There were two appeals in this case: appeal X and Y.
In appeal X, the issue was whether there was a procedural irregularity in the way in which the Employment Tribunal (“the ET”) had dealt with the Appellant’s application for reconsideration, and if so, whether the appeal should be allowed. The ET dismissed the employer’s application to strike out the Appellant’s claim. In the course of its judgment on the striking-out application, it criticised the Appellant’s conduct at the hearing. The Appellant applied for reconsideration of the ET’s judgment, which was refused, and she appealed against that refusal.
The EAT accepted the submission on behalf of the Appellant that there was a procedural irregularity and, therefore, an error of law, where the ET had represented in a letter that the Appellant’s application for reconsideration would be subject to a determination under Rule 72 (2); but had proceeded to dismiss the Appellant’s application summarily under Rule 72 (1). The EAT further accepted the submission on behalf of the Appellant that the parties - and, in particular, the Appellant – were not to know, and did not know, that the Employment Tribunal had issued that letter in error. The EAT held, however, that the procedural irregularity made no material difference to the outcome. The reconsideration application could not have been successful in any event. It sought to challenge the reasons in relation to the ET’s criticism of the Appellant’s conduct. These reasons were not essential to the ET’s decision on the strike-out application, which was favourable to the Appellant. The EAT held that an application for reconsideration was not a vehicle for challenging reasons, in so far as not part of the essential reasons upon which the decision is based. In these circumstances, the application for reconsideration was not permitted by the Tribunal Rules.
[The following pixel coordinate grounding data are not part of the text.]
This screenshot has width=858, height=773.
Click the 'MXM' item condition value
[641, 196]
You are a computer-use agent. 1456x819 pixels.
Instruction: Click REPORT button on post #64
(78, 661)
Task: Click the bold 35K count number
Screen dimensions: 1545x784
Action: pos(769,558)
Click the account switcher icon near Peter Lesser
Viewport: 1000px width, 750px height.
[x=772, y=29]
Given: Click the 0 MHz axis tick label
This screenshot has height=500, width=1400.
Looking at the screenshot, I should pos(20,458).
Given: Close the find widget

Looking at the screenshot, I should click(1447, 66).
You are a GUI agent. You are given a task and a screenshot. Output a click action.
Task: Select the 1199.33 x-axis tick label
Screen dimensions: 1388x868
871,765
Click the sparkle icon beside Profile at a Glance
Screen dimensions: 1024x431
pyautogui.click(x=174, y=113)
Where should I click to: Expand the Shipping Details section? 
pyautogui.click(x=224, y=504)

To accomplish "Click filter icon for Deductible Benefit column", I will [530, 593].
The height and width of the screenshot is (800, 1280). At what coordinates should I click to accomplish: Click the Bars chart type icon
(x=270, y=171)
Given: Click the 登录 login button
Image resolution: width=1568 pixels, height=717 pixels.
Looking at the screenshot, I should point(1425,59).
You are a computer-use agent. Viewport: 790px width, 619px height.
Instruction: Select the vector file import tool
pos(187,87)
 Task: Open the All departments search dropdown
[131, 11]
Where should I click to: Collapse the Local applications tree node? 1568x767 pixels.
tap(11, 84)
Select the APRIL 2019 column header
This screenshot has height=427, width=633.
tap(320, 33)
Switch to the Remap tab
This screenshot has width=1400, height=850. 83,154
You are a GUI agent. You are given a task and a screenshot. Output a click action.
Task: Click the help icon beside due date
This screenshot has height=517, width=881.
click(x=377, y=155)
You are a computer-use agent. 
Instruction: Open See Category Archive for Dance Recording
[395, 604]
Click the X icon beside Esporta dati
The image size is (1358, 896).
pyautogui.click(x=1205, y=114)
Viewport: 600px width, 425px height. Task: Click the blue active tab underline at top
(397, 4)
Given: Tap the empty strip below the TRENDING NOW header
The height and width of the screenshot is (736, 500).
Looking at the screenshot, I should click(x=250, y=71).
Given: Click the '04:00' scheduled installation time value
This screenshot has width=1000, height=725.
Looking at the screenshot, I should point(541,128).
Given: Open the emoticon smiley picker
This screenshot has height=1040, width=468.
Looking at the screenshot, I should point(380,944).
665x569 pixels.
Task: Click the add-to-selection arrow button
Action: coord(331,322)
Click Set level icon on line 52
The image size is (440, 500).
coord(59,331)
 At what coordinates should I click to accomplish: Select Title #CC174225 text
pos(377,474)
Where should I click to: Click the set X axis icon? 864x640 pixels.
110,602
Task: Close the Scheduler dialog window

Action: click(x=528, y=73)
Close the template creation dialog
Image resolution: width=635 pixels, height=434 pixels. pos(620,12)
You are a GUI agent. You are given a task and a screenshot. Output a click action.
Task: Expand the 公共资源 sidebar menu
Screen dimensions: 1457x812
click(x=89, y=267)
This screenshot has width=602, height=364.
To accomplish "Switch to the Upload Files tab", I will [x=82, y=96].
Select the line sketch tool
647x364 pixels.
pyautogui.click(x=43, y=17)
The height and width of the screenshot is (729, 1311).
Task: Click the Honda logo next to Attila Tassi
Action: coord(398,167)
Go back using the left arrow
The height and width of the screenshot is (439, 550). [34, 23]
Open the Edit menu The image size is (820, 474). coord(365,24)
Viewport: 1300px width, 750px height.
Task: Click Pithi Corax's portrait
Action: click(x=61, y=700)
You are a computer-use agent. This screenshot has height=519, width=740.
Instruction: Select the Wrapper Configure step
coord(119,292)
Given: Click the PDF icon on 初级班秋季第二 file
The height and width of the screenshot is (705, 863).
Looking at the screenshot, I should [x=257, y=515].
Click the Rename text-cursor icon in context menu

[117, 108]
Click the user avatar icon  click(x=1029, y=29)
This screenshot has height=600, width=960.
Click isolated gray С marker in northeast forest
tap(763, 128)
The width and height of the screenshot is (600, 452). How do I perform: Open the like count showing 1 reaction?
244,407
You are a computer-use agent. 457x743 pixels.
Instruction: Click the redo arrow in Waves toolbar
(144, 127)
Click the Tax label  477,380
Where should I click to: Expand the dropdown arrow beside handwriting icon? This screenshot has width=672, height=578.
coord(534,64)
In appeal Y, the EAT determined a number of issues as follows:
(1). The EAT determined the correct test for the determination of “exceptional circumstances” in Rule 30A where a third postponement was sought on the grounds of short-term ill-health. The EAT agreed with the submission on behalf of the Appellant that the category of exceptional circumstances is not closed, and it is a question for the judgment of the ET in each case as to what constitutes exceptional circumstances. The EAT accepted the submission on behalf of the Appellant that no assistance could be derived from rule 30A (4) (b) which was concerned with ill health consequent upon a long-term condition. The EAT further accepted the submission on behalf of the Appellant that the overriding objective in Rule 2 applied to “any power” given to the ET under the Rules, so “including the power to adjourn in Rule 30A (3)”. This meant that the question before the ET was whether there were exceptional circumstances, rather than a separate test of fairness, which was satisfied in any event. This involved considering the least worst solution. The EAT held that there were no exceptional circumstances where the Appellant had laryngitis and needed to rest her voice for a week. The ET had legitimately considered that the Appellant could participate despite her laryngitis. The ET had found that the equipment provided by R worked perfectly. However, the Appellant had not attended to make use of it, and there was no requirement that a person has to be present at a hearing for the hearing to be fair.
(2). The EAT also considered whether there had been an infringement of the Appellant’s Article 8 rights where the ET had directed a case management hearing to be held in private, and where reference was made to the contents of the private hearing in the course of a public hearing. The EAT held that Article 8 was not engaged. It held that the concept of a private hearing in a Court or Tribunal is not the same as a litigant’s private life. The EAT held that no reasonable expectation of privacy arose from the terms of the ET’s Notice of Hearing directing that the hearing be in private. The EAT held that, even if Article 8 had been engaged, the ET had not erred in the balancing exercise when considering an application under Rule 50.
(3). The EAT rejected the Appellant’s contention that the ET was perverse.